• [Activity]:
Answer these questions from the passage on gluten:
(a) In which part of the grain is gluten found?
(b) What does the inflammation in celiac disease damage?
(c) What term names the effect where looking more for a condition leads to finding it more often?

Preventive Medicine Column

Dr. David L. Katz

Gluten is a protein, found predominantly in the seeds of various grasses.  We typically refer to the edible seeds of grasses as grains. Gluten is found in the endosperm, the principal part of the grain retained when grains are refined (and generally considered the least nutritious component).  Consequently, gluten is present in grains such as wheat, rye, and barley- whether or not they are “whole.”

The most significant health problem associated with gluten consumption is, technically, gluten-sensitive enteropathy, long known as celiac disease, celiac sprue, or non-tropical sprue.  In this condition, the immune system mounts a response to gluten as if it were a dangerous invader, such as a germ.  The resulting inflammation damages the intestinal lining, leading to malabsorption of   diverse nutrients, including both vitamins and minerals.  Adverse effects can be severe, ranging from abdominal discomfort, to the manifestations of nutrient deficiencies, to an itchy rash, and over time, increased risk of intestinal cancer.  Unaddressed, the condition can be lethal.

Along with celiac disease, there is also the milder “gluten sensitivity.”  This term is something of a catch-all, likely referring to various forms of intolerance and true allergy to gluten.  The distinction between such conditions and celiac disease is that measurable antibodies to gluten are absent, as is observable damage to the lining and architecture of the intestine.  Also absent is the nutrient malabsorption, and increased risk of cancer.  Recent insights, however, suggest the two conditions may overlap more than previously thought with regard to diverse symptoms.

There is good reason for gluten to loom large in current health lore: the numbers adversely affected by it are rising.  To some extent, this is a product of something called “detection bias.”  The more aware, and concerned, the health care community is about any given health condition, the more we look for it.  The more one looks for any given condition, the more one tends to find it.  In contrast, you don’t tend to detect what you don’t consider.

Health professionals’ sensitivity to gluten sensitivity accounts for some portion of the rising prevalence, but certainly not all.  Studies based on blood kept in storage clearly indicate that actual rates of celiac disease have risen over recent decades, as much as four-old in the past half century.

In some cases, genetic modifications have increased the gluten content of wheat and other grains.  It may be that genetic modifications are also introducing new nutrients into the diet, and some reactions to gluten may be primed by the company it is keeping.

• [Raw data]:
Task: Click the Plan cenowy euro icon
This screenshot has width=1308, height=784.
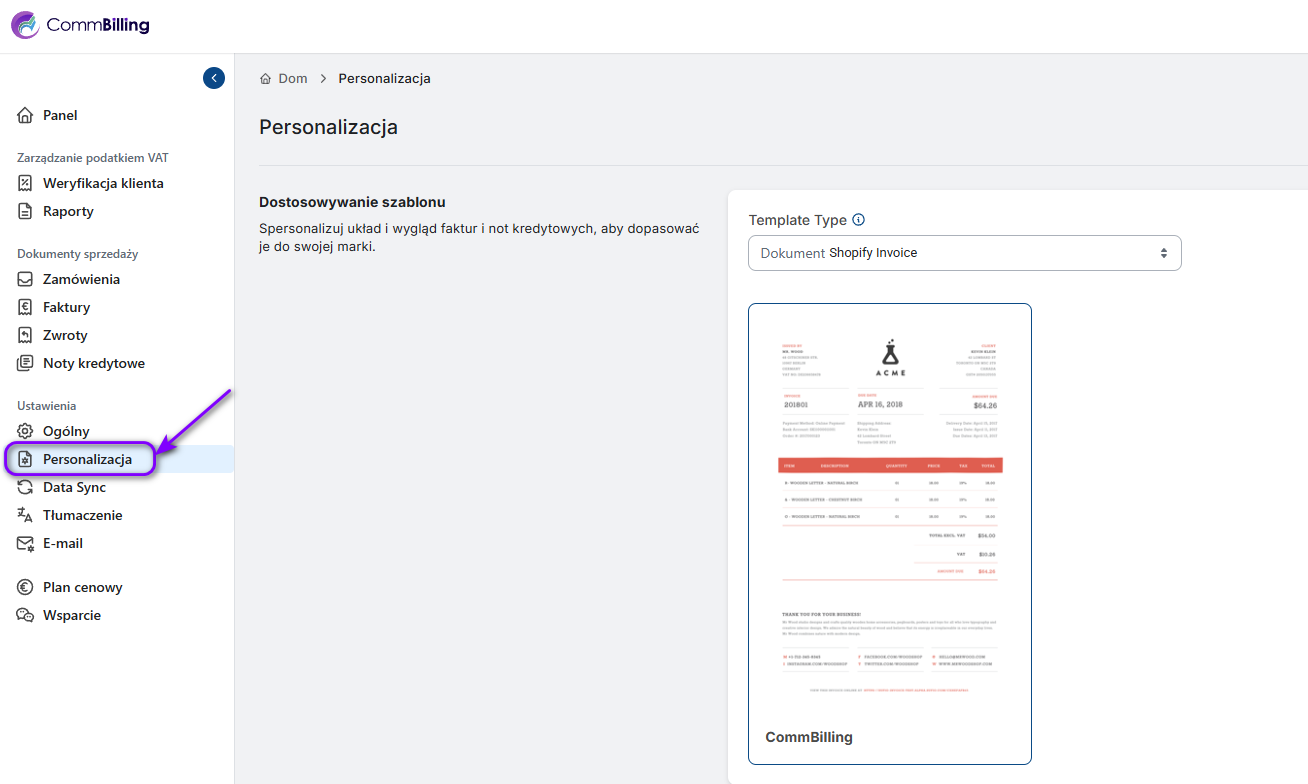Action: click(26, 587)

• [Response]:
(a) The endosperm.
(b) The intestinal lining.
(c) Detection bias.